ASSIGNMENT: Tally the lines below that contain the word "handle", then give the tally alone.

MATERIAL SUPPLIED:
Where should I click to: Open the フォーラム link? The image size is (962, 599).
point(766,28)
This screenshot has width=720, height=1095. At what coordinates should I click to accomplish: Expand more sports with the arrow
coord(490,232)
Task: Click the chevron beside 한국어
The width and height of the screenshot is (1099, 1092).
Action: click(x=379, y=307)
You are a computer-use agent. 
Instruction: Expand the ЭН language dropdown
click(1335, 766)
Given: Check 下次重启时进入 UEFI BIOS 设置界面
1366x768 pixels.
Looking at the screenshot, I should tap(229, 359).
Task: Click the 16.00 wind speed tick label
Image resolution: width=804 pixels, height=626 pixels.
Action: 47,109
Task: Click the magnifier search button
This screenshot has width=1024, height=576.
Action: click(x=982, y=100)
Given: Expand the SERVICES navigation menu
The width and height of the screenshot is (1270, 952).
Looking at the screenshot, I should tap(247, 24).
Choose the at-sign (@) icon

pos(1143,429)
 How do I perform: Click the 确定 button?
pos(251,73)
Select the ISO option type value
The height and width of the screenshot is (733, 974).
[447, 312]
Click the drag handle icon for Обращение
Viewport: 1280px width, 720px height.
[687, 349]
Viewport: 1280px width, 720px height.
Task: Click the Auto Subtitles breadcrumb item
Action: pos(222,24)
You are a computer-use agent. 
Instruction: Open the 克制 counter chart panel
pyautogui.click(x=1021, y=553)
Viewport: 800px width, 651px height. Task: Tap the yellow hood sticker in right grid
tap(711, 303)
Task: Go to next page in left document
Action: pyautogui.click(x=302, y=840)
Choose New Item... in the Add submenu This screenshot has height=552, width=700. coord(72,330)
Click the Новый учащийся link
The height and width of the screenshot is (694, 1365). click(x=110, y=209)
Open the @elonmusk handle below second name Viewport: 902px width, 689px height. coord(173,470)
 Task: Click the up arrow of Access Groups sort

ANSWER FOR THE TASK: 2